Computational repositioning of bioactive compounds from large chemogenomic screens: identification of conserved druggable modules between yeasts and trypanosomes

DIDIER GARNHAM M; URAN LANDABURU L; AGÜERO F

Mendoza

Congreso; XI Congreso de la Sociedad Argentina de Protozoologia (SAP); 2022

Sociedad Argentina de Protozoologia y Enfermedades Parasitarias

Detailed characterization of the cellular response to chemicals is fundamental to understand the mechanism of action of drugs. One strategy to do this is to analyze the growth capacity (fitness) of gene mutants exposed to different drugs. Recently, a number of genome‐wide fitness profiling assays were performed on Saccharomyces cerevisiae. These chemical-genomics screens were based on whole-genome collections of heterozygous and homozygous deletions and quantified the growth fitness of each strain in the presence of different chemicals, thus providing a rich source of pharmacogenomic associations between drugs and genes (?druggable modules?). In contrast, in trypanosomes, pharmacogenomic associations are scarce; hence yeast chemogenomic screens may serve as good starting points to guide repurposing opportunities for Chagas Disease. The aim of this project is the curation and standardization of yeast-based chemogenomic assays from published studies, and the development of an orthology mapping pipeline.

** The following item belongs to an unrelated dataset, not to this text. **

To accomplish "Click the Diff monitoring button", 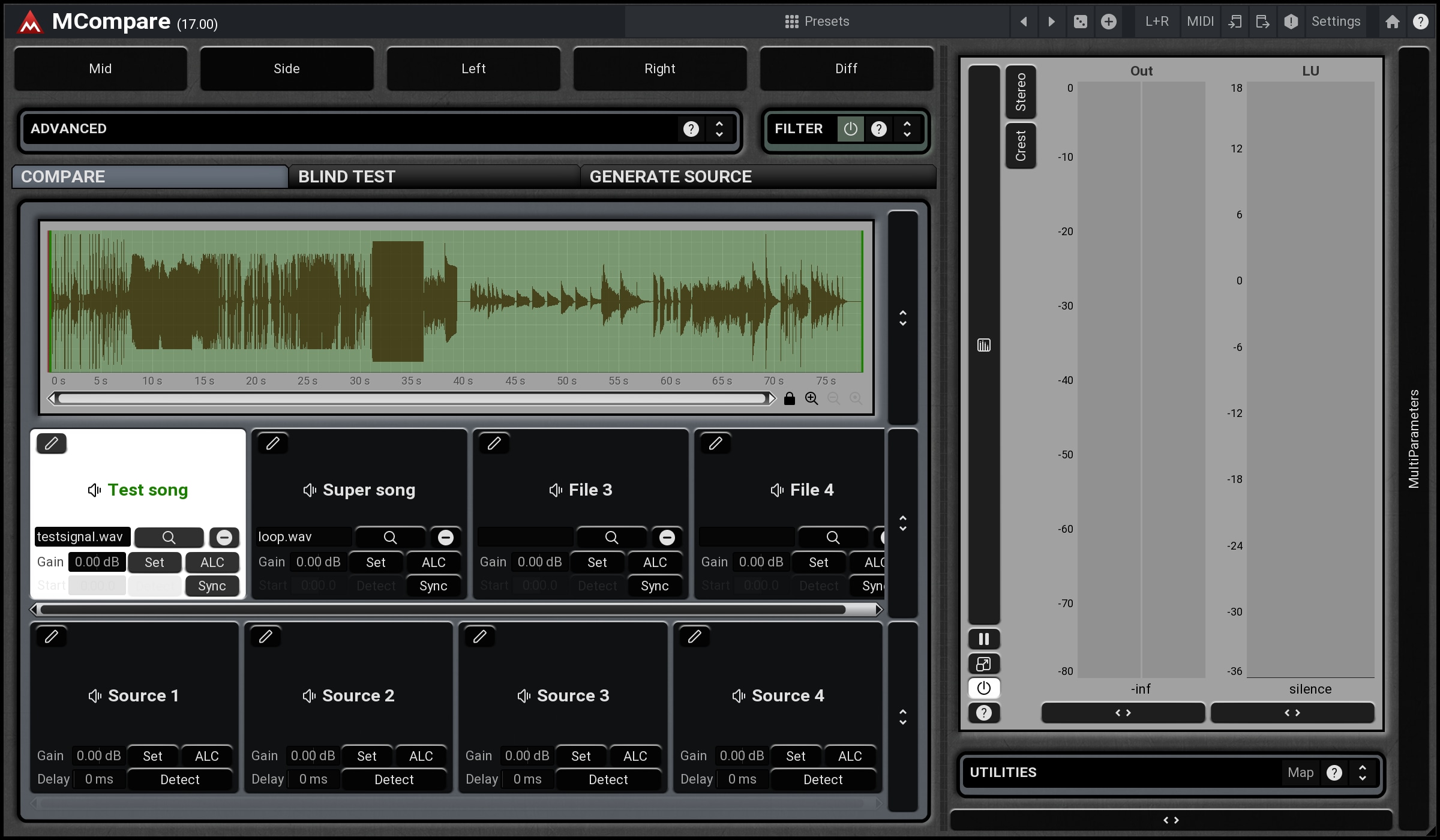I will (846, 68).
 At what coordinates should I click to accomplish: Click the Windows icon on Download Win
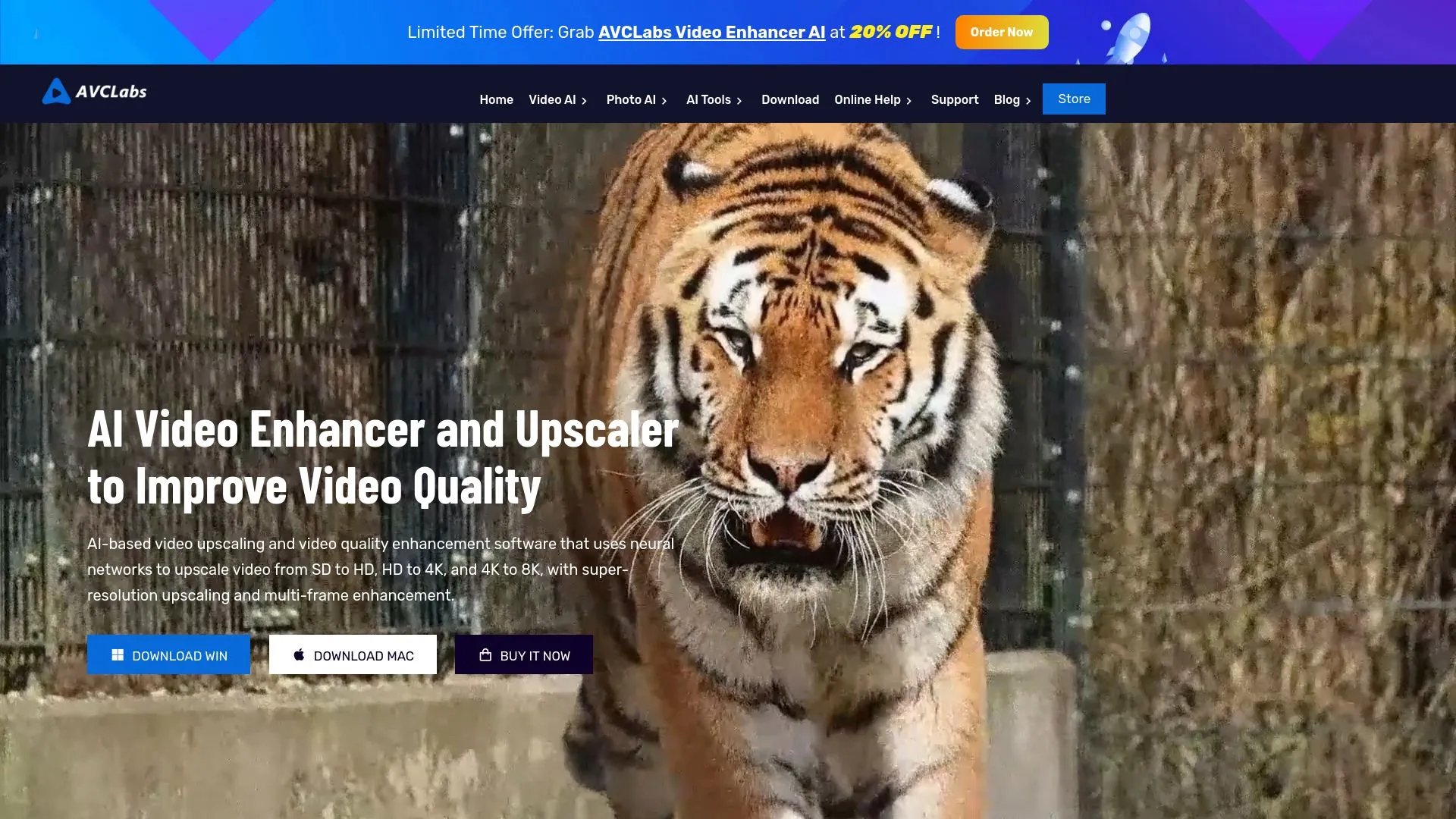[118, 655]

From 5 published assays, we obtained 271.955 gene-drug interactions, with a set of 5.811 unique genes and 2.935 unique drugs. Further filters were applied to each set using this pipeline, to find conserved druggable modules between yeasts and Trypanosoma cruzi. For drugs, filters were applied to retain compounds that were drug-like, novel, commercially available, and with low potential promiscuity. For genes, we selected those that displayed significant fitness phenotypes when knocked down (in Trypanosoma brucei, through an orthology mapping between T. cruzi and the whole-genome RNAi essentiality assays described in Alsford et al, 2011). After standardization and filtering we obtained a library of 174 compounds, associated with 66 candidate protein targets in T. cruzi. We purchased 22 of those compounds and assessed their antiparasitic activity in vitro to validate the strategy. Results of these assays will be presented and discussed at the meeting. With this approach we expect to find novel drug candidates to treat Chagas disease.